Most likely, you will not be able to transform that idea into a product or service on your own. You will need some help. And unless you have boatloads of cash laying around (that would be nice), you will have to figure out another way to compensate others for their expertise. Many times, that exchange agent is equity. But before you rush off and give it away, risking devastating consequences, up to and including, losing any interest in your own idea at all, there are some important issues to consider.
All in the Family Equity
Oftentimes, you are not dealing with an angel investor or capital venture firm right off the bat. It is far more likely that your first experience with equity discussions will happen with friends and family who “want to you help you” with your new venture. Now, my quotes do not mean they don’t actually want to help – of course they do. But when it comes to money and the idea of making a lot more of it because of someone else’s brilliant idea, situations tend to get very sticky, no matter how close you are to the other person.
The best advice I can give when it comes to giving equity to family and friends is to think before you act. I mean really think before you act. You cannot afford to be impulsive here – literally cannot afford it. Don’t just think about the highs you will experience together. In fact, try not to think much about them at all (counterintuitive, right?). It’s far better, albeit unpleasant, to think about the extreme lows and what they would look like with the equity distribution you’re considering.
What About Employee Equity?
If your business has employees and you are considering an Employee Stock Option Plan (ESOP), you should start with your equity allocation to principal management. The rule of thumb for the allocation of equity to senior management and advisors is 15 – 20%, but as always, it depends on several factors and even timing. For example, perhaps you plan on hiring a CEO/President in the near future. In that case, you will want to reserve some equity for that person.
Employees in technology and financial positions are critical in most companies, especially as they are in a growth phase.
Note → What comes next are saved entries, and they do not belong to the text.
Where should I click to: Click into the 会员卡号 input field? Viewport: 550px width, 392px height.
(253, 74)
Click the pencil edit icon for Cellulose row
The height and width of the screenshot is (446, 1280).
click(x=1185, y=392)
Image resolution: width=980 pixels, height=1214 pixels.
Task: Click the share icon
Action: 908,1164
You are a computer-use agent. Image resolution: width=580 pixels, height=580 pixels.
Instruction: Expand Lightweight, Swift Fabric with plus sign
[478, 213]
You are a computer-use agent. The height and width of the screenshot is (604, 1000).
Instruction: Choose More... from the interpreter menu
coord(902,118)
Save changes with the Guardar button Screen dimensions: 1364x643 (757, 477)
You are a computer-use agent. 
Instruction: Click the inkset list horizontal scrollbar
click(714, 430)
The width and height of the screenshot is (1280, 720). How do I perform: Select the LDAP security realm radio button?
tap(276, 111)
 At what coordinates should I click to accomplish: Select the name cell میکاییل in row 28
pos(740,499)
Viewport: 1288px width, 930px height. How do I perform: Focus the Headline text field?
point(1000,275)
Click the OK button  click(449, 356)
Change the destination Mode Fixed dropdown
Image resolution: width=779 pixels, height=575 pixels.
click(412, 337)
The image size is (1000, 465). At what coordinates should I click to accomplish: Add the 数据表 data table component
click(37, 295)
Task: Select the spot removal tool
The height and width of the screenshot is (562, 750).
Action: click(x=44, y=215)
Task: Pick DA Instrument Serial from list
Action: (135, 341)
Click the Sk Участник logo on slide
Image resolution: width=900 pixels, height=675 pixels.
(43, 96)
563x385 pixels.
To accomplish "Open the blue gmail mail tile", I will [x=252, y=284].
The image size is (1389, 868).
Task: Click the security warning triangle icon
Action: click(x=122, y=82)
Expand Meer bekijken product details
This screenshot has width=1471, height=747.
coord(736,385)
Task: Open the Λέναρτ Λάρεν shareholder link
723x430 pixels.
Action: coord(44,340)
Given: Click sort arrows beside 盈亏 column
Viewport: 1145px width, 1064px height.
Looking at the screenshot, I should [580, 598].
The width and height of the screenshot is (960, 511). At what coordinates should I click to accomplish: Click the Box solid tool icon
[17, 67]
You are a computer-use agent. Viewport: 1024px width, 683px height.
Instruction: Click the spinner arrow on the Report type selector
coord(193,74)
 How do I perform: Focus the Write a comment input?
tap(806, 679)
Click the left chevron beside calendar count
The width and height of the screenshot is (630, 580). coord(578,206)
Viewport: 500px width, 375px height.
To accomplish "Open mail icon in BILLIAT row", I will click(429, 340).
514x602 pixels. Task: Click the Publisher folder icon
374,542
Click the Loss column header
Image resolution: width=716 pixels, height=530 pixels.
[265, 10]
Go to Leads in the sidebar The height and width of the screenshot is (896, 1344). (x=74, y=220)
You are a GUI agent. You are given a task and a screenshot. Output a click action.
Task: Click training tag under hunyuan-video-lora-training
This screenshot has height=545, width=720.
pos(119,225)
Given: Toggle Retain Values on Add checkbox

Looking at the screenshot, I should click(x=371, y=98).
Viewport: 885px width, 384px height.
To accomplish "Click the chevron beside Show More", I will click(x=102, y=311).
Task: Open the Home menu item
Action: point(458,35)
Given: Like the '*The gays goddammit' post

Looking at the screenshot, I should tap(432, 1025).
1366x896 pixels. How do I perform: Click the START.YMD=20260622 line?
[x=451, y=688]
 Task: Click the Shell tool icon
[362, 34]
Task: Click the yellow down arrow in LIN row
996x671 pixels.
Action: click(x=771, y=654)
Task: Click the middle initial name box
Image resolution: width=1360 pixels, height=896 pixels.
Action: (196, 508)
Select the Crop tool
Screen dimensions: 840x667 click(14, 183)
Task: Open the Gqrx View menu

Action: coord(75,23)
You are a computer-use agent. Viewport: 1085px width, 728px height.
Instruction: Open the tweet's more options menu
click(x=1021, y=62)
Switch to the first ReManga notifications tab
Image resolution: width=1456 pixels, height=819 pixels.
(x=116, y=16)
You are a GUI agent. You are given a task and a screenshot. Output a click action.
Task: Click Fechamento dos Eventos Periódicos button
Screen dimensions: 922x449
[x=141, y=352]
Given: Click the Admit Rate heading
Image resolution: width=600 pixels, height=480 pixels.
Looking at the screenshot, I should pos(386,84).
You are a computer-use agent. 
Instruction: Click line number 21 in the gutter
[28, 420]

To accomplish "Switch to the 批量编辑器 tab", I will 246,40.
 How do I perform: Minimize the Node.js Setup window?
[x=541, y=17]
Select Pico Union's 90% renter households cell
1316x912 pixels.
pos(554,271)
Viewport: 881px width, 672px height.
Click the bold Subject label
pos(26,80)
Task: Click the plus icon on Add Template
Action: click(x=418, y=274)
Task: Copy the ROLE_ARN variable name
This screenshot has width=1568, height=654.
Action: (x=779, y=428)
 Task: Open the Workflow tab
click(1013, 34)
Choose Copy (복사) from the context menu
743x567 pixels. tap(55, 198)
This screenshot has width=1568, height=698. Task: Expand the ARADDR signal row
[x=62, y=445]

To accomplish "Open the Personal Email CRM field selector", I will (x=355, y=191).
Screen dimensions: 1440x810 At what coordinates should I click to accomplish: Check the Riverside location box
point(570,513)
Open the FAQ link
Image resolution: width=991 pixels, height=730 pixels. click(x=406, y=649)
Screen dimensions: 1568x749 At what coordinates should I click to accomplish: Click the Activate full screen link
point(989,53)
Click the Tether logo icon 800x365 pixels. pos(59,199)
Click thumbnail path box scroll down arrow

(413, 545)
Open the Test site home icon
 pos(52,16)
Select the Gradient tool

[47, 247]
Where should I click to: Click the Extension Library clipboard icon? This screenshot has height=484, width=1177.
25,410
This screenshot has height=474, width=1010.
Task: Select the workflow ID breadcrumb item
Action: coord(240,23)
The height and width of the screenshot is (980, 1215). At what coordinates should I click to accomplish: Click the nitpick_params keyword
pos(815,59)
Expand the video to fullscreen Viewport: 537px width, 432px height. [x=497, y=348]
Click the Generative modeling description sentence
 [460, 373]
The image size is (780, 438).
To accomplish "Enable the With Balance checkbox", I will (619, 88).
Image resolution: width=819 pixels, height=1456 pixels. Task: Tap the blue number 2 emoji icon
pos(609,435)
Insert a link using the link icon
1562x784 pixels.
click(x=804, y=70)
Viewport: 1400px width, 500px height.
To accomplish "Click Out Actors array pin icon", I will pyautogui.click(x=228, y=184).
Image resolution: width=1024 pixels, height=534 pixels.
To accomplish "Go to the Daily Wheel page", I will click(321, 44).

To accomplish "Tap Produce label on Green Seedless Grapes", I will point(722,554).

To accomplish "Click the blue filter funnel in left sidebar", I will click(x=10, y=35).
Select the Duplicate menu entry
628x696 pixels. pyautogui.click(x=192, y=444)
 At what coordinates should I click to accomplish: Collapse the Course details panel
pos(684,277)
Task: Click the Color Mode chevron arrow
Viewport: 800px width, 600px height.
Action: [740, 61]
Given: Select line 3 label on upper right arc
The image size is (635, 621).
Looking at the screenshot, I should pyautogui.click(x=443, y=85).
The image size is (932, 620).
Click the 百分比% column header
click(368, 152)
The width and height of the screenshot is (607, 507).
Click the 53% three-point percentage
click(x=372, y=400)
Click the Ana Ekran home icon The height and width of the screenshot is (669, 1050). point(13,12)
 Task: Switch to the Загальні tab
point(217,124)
As such, the majority of the allocation should go to these positions. In contrast, when you think about sales executives, you should take into account their commissions (that most management won’t receive) when considering a lower allocation of equity.
Another consideration is vesting equity ownership as an employee incentive to perform well and stick with it while the company evolves from start-up to success. My advice is to keep these agreements simple and the terms the same for each group.
But Wait … There’s More Other equity considerations include:
Equal split of equity and decision-making with a Partner(s). Proceed with caution and have everything laid out in your agreement. Remember clear leadership for the team and company is crucial for progress.
Conduct proper due diligence and background checks before giving equity to anyone. Otherwise, you not only risk losing equity, you also risk damaging the company’s reputation. Due diligence should include speaking with other entrepreneurs with whom they have invested. The right investment partner will offer invaluable wisdom and advice.
Maintain accurate records. Every transaction should be documented – whether you are a one-woman company or a Fortune 500 company. Document everything, including initial capitalization.
Refusal to part with any equity. Some entrepreneurs refuse to give away any equity, which is not usually ideal either. Sadly, many end up owning 100% of nothing in the end.
If, after all of these considerations, you decide that giving some equity away is in your (and your business’s) best interests, then the allocation should be clearly documented in a Stock Option Agreement. This will spell out the terms of vesting and all criteria, and can be a very simple document, as long as it clearly lays out expectations and terms.
Remember, entrepreneurship is an emotional roller coaster that you have to continue to ride – there simply is no getting off when you need a break. And after that sky-high feeling of things going great, you often plummet back to earth – those are usually the times when you don’t have enough cash, start to jeopardize your own personal finances, and make quick judgments that have long-term effects. So, think through your equity considerations carefully and do your due diligence to keep your business going round.
Barker Associates has extensive experience in equity allocation and agreements. If you need assistance, or have any other questions, please click here to schedule a 30-minute consultation at a rate of $100.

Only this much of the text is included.